Noisy-le-Sec : itinéraire d’un grand frère vengeur

logo-liberation-311x113   Willy Le Devin

Dans son quartier des Marnaudes à Rosny-sous-Bois (Seine-Saint-Denis), on dit de Christius, l’instigateur présumé de l’agression d’Haroun Thiam, le 2 avril, à la gare RER de Noisy-le-Sec, «qu’il a cherché à jouer au papa». On dit aussi «qu’il a pété les plombs lorsqu’il a vu les textos archivés dans le portable de Gernina [sa sœur de 14 ans, ndlr] laissant croire qu’elle s’était fait dévierger par Haroun», de cinq ans plus vieux qu’elle.

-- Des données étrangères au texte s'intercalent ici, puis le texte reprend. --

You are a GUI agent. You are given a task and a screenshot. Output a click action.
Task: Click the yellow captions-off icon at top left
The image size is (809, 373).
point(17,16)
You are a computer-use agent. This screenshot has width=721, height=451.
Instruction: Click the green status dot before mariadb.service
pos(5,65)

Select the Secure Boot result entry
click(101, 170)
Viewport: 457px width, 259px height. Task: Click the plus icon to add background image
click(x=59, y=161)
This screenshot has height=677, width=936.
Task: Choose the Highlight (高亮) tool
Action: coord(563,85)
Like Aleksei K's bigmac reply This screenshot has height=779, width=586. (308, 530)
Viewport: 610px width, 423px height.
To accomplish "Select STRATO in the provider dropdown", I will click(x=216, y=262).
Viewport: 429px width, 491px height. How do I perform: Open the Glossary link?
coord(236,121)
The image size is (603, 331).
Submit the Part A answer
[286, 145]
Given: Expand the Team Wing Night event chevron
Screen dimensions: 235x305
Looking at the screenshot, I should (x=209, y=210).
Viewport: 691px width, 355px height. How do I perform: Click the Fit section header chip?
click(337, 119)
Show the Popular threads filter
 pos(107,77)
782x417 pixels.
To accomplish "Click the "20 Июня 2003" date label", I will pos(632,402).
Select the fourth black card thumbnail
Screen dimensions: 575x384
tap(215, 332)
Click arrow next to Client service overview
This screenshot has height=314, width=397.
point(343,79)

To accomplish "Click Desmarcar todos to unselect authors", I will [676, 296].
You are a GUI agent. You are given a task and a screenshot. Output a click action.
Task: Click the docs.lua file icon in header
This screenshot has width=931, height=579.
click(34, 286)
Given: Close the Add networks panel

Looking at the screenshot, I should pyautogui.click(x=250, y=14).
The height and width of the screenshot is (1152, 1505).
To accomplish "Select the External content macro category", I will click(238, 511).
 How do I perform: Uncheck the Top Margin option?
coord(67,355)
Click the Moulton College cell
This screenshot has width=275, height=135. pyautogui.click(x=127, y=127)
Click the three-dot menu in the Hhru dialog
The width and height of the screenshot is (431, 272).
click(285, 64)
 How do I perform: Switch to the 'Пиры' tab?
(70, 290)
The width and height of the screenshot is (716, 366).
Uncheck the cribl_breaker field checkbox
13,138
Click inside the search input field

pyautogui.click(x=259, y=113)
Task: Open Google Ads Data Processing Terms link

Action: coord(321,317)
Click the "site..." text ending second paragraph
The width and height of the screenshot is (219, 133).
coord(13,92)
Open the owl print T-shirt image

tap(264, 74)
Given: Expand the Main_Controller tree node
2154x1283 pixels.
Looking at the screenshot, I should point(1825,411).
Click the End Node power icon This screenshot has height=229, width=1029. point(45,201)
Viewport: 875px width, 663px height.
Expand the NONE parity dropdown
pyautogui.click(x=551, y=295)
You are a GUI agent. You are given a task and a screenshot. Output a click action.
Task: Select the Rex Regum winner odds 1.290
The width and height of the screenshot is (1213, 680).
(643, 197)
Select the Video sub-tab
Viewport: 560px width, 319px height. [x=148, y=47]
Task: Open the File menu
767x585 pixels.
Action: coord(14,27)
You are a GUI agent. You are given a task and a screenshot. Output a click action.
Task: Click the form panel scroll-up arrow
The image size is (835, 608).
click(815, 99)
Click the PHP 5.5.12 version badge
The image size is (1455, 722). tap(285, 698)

Dans la cité, ou l’on ne badine pas avec «la réputation», le fait que Gernina ait un petit copain est assimilé à «un comportement de pute». Alors, Christius, 18 ans dans quelques semaines, seul garçon d’une famille où il compte trois sœurs, «est parti sécher Haroun». Par honneur mal placé. Aux enquêteurs, sa grande sœur Stéphie déclare : «Quand Christius parle des hommes à Gernina, c’est vrai, il lui crie dessus.»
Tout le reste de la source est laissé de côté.